Translational Spacetime Symmetries in Gravitational Theories

TL;DR

This paper explores how to incorporate spacetime translations into gauge theories of gravity using affine bundles and Cartan connections, highlighting geometric structures and symmetry issues in Einstein-Cartan theory.

Contribution

It clarifies the geometric framework for including spacetime translations in gravitational gauge theories and discusses the implications of zero sections on gauge symmetry.

Findings

Affine connection splits into translational and homogeneous parts

Zero section reduces affine bundle to linear bundle

Alternative approaches to translational gauge symmetry are discussed

Abstract

How to include spacetime translations in fibre bundle gauge theories has been a subject of controversy, because spacetime symmetries are not internal symmetries of the bundle structure group.
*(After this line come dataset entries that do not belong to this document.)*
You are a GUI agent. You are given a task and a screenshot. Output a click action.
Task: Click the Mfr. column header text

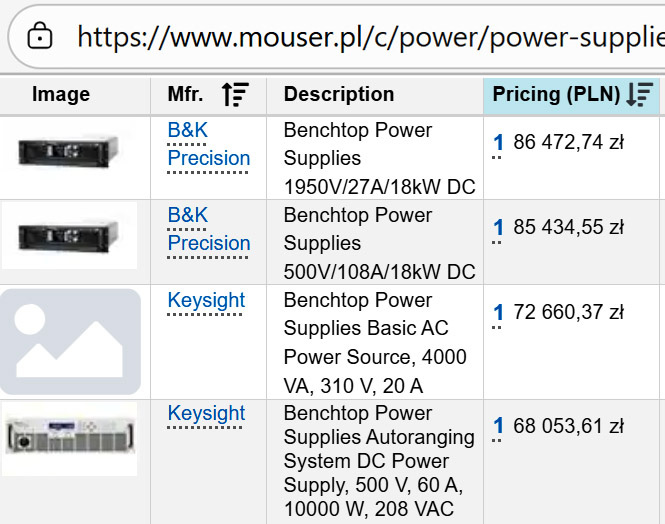[185, 95]
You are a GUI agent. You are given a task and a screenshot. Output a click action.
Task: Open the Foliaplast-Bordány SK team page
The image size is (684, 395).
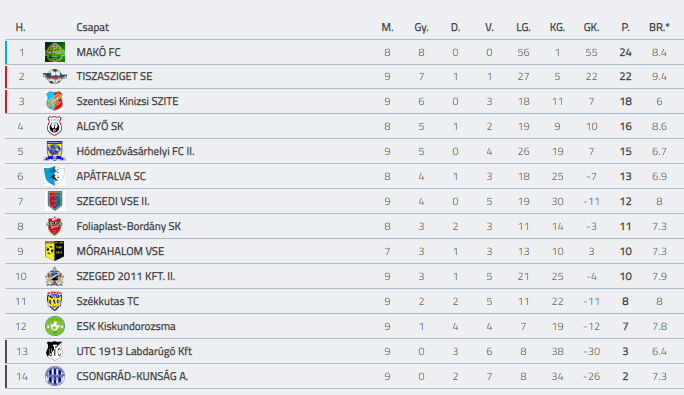point(129,227)
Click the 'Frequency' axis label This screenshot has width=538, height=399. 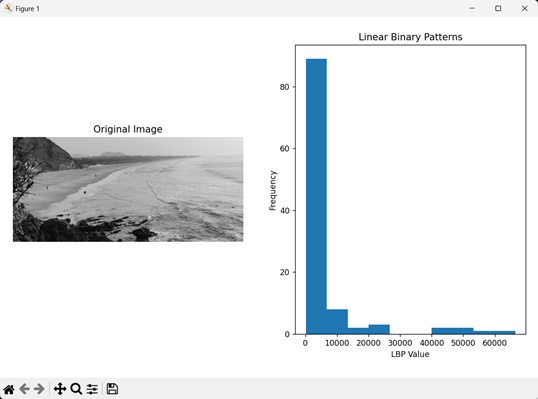pyautogui.click(x=272, y=190)
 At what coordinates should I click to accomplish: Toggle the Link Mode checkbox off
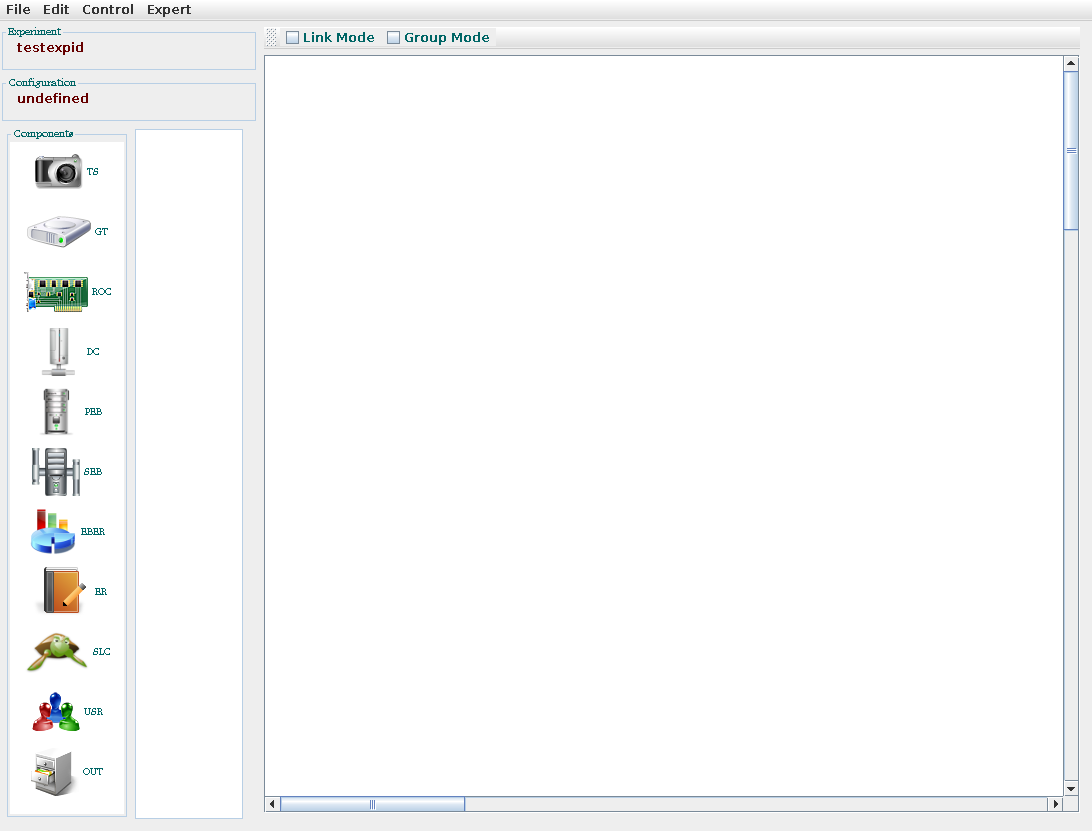click(x=292, y=37)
The standard method for including affine symmetry in differential geometry is to define a Cartan connection on an affine bundle over spacetime. This is equivalent to (1) defining an affine connection on the affine bundle, (2) defining a zero section on the associated affine vector bundle, and (3) using the affine connection and the zero section to define an "associated solder form," whose lift to a tensorial form on the frame bundle becomes the solder form. The zero section reduces the affine bundle to a linear bundle and splits the affine connection into translational and homogeneous parts; however it violates translational equivariance / gauge symmetry. This is the natural geometric framework for Einstein-Cartan theory as an affine theory of gravitation. The last section discusses some alternative approaches that claim to preserve translational gauge symmetry.